If you enjoyed…

…my little mini-expose of Tom Friedman’s use of a demonstrably false anecdote (still waiting for that correction!), you’ll really, really enjoy this exercise in factchecking David Brooks (via Atrios):

There’s just one problem: Many of his generalizations are false. According to Amazon.com sales data, one of Goodwin’s strongest markets has been deep-Red McAllen, Texas. That’s probably not, however, QVC country. “I would guess our audience would skew toward Blue areas of the country,” says Doug Rose, the network’s vice president of merchandising and brand development. “Generally our audience is female suburban baby boomers, and our business skews towards affluent areas.” Rose’s standard PowerPoint presentation of the QVC brand includes a map of one zip code — Beverly Hills, 90210 — covered in little red dots that each represent one QVC customer address, to debunk “the myth that they’re all little old ladies in trailer parks eating bonbons all day.”
“Everything that people in my neighborhood do without motors, the people in Red America do with motors,” Brooks wrote. “When it comes to yard work, they have rider mowers; we have illegal aliens.” Actually, six of the top 10 states in terms of illegal-alien population are Red.

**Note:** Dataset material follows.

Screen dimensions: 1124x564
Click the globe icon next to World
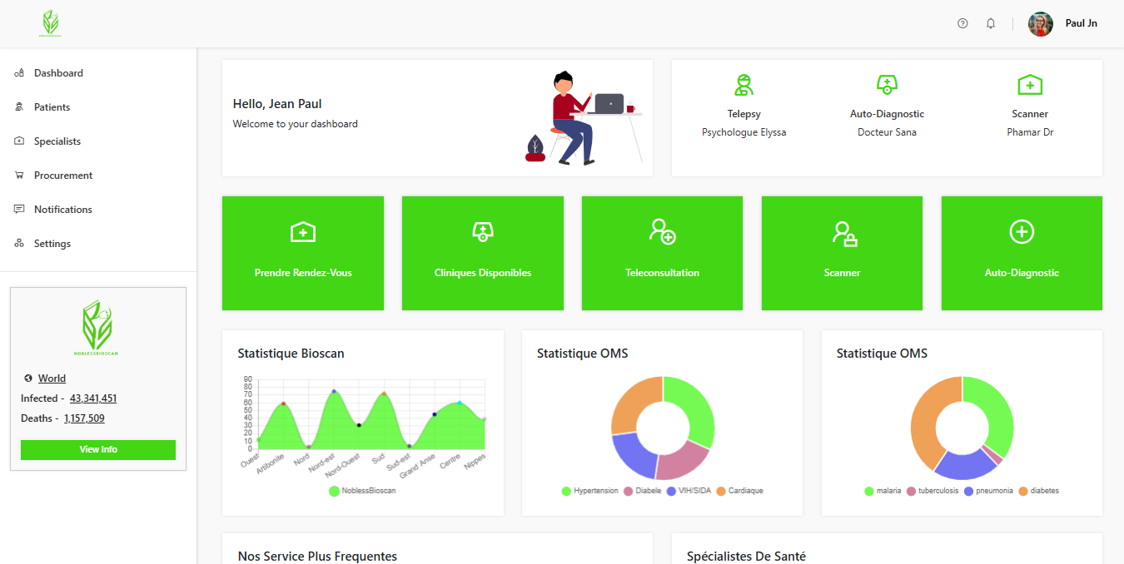[28, 378]
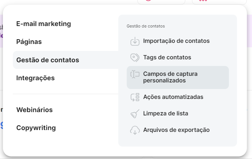Select the Limpeza de lista option

coord(166,114)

“We in the coastal metro Blue areas read more books,” Brooks asserted. A 2003 University of Wisconsin-Whitewater study of America’s most literate cities doesn’t necessarily agree. Among the study’s criteria was the presence of bookstores and libraries; 20 of the 30 most literate cities were in Red states.
“Very few of us,” Brooks wrote of his fellow Blue Americans, “could name even five nascar drivers, although stock-car races are the best-attended sporting events in the country.” He might want to take his name-recognition test to the streets of the 2002 nascar Winston Cup Series’s highest-rated television markets — three of the top five were in Blue states. (Philadelphia was fifth nationally.)

(By the way, the David Brooks piece from the Atlantic Monthly which the author dissects also serves as a launching point for a scathing essay by Thomas Frank in the new Harpers.)